A infecção pelo Zika provoca fosforilação persistente de tau e déficits cognitivos em camundongos, revelando uma via viral para a neurodegeneração.

segunda-feira, 6 de julho de 2026 2 visualizações
Publicado em Acta Neuropathol Commun
Fluorescence microscopy image of mouse hippocampal neurons stained green and red showing tau protein deposits, with blue DAPI nuclear staining in the background

Resumo

Um novo estudo do Institut Pasteur e da Universidade de Lille mostra que a infecção pelo vírus Zika em camundongos adultos desencadeia um acúmulo persistente de proteína tau patologicamente fosforilada — a mesma característica observada na doença de Alzheimer.

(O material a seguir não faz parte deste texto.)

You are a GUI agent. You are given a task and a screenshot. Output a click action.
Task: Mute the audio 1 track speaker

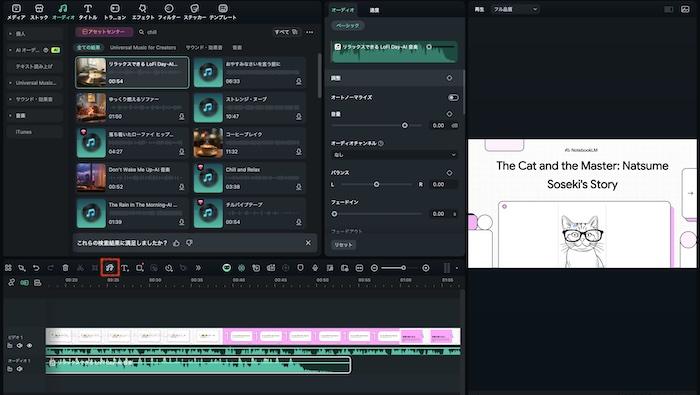coord(20,369)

A partir de 15 dias após a infecção, o acúmulo de tau surgiu em neurônios hipocampais e se espalhou para neurônios corticais não infectados, persistindo por pelo menos 60 dias. Essa progressão foi associada à neuroinflamação nas fases iniciais e, posteriormente, à atividade microglial e à expressão do gene ApoE. Os camundongos infectados apresentaram alterações no comportamento social e déficits de memória de curto prazo. Os achados reforçam a hipótese de que infecções virais cerebrais podem iniciar cascatas neurodegenerativas semelhantes às do Alzheimer, apontando para possíveis novos alvos terapêuticos no declínio cognitivo desencadeado por vírus.

Resumo Detalhado

Evidências epidemiológicas crescentes associam a encefalite viral à neurodegeneração a longo prazo, embora os mecanismos biológicos ainda sejam pouco compreendidos. Este estudo investiga se o vírus Zika — um flavivírus neurotrópico conhecido por causar problemas cognitivos em adultos infectados — pode desencadear o acúmulo de tau patologicamente fosforilada (pTau), uma das características moleculares definidoras da doença de Alzheimer.

Os pesquisadores infectaram camundongos adultos imunocompetentes de três linhagens Collaborative Cross — selecionadas por apresentarem respostas imunes distintas ao Zika — e monitoraram o acúmulo de pTau ao longo de 60 dias. Foram utilizadas imunofluorescência, microscopia confocal e perfil de expressão gênica para mapear a patologia da tau em paralelo com a disseminação viral e a ativação microglial. Testes comportamentais avaliaram memória, comportamento social, força e coordenação ao longo do período de estudo.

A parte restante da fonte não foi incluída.